Google Panda EvilWhen Google’s first Panda first came out in February 2011, the whole SEO world was knocked on its heels. Now Google is promising to do it again. At SXSW West, Matt Cutts announced that Google would be doing a big update in 2013. What changes can you expect on the horizon? Are you in danger? Let’s dive in.

A Look at the Last Google Panda Update

The last Google Panda update was on January 22nd. Compared to the first Panda update, this update was tiny. Only about 1.2% of English listings saw any movement at all.

Most SEO experts agree: this Google Panda update wasn’t that much different than a routine update. In fact, Matt Cutts has announced that moving forward they’ll no longer confirm Panda updates. In other words, Panda updates are just going to be rolled into regular algorithm updates.

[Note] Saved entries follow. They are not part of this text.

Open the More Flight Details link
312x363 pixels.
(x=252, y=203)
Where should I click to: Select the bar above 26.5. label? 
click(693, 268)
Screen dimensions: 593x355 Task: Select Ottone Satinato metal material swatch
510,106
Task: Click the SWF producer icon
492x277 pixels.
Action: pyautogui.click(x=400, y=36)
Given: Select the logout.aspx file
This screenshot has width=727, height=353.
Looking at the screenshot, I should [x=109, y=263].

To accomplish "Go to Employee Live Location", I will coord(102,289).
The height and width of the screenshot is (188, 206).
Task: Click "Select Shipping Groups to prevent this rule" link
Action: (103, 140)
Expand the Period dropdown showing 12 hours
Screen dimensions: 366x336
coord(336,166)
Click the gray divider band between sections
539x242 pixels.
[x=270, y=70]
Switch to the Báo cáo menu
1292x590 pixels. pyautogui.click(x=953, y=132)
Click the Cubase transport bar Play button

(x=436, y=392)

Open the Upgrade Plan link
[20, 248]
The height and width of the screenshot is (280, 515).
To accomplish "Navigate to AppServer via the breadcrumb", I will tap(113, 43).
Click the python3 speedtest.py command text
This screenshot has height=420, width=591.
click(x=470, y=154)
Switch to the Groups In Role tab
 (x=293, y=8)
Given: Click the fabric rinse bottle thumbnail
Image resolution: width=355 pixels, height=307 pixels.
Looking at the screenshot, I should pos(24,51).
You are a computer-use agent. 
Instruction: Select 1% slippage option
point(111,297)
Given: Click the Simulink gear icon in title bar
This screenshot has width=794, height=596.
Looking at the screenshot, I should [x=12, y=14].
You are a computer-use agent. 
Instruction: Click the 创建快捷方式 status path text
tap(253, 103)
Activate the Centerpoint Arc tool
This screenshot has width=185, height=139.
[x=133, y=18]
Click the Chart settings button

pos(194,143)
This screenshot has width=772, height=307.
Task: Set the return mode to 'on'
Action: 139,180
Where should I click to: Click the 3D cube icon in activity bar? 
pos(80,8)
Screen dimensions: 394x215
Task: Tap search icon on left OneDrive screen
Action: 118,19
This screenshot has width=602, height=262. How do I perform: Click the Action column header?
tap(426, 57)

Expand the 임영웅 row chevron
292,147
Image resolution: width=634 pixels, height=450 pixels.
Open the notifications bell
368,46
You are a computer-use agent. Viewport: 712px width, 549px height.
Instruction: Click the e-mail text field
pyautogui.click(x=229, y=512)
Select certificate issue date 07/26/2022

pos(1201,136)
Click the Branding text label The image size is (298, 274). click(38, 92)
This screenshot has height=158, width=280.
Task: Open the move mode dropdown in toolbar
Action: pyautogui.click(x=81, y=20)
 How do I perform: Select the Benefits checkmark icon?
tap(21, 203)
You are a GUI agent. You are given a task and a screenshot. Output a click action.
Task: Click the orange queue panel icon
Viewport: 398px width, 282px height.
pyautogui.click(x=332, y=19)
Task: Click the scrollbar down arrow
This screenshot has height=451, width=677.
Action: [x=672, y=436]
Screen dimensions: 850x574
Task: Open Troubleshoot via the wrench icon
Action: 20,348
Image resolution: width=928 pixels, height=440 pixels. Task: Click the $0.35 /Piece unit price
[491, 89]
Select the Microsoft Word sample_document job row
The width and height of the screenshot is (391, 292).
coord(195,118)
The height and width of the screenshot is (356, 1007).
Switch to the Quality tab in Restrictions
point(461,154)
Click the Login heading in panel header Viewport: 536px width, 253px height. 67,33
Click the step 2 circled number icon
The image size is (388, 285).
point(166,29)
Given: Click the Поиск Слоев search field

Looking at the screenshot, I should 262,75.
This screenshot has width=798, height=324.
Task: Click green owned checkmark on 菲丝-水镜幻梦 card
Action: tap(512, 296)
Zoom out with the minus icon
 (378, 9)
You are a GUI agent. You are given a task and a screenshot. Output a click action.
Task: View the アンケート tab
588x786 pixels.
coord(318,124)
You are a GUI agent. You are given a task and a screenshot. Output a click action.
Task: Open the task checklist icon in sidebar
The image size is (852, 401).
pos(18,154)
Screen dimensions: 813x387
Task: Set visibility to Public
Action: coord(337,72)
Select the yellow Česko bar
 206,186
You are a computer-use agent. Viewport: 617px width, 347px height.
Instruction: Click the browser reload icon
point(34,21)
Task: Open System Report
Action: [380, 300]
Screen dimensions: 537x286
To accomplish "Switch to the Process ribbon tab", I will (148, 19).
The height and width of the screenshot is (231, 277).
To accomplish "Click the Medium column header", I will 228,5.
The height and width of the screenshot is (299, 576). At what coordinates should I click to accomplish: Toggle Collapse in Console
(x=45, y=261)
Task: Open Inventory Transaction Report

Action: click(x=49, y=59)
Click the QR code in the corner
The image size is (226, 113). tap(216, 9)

The real change that online entrepreneurs should be paying attention to is the next Penguin update.

Spotting a Penguin from a Panda

Webmasters often mix up Penguin and Panda. They’re two completely different things.

  • Google Panda was an update designed to combat low quality content. It focused on getting rid of duplicate content, spun content, template-based content and so on.
  • Google Penguin was an update aiming at web spam. It attacked low quality link building techniques and penalized websites that were primarily ranking through low quality link strategies.

What to Expect in the Coming Panda Update

When Google first rolled out their Penguin update, they targeted websites that had at least 80% spammy backlinks. Even at that level, millions of websites were affected. Over the course of Penguin 2 and Penguin 3, that number has dropped significantly.

Now even websites with as little as 50% of their backlinks coming from suspicious sources are looking at heavy penalties. In the coming Penguin update, it’s likely that this number will drop even lower. Websites with as little as 30% or even 20% could face penalties.

Google will likely continue to go after link networks. On March 7, Google shut down “SAPE Links” (A Russian based Link Network) and downgraded rankings on their members’ websites across the board. BuildMyRank.com was shut down not too long ago. In the near future, Google will likely start going after bigger and bigger link networks.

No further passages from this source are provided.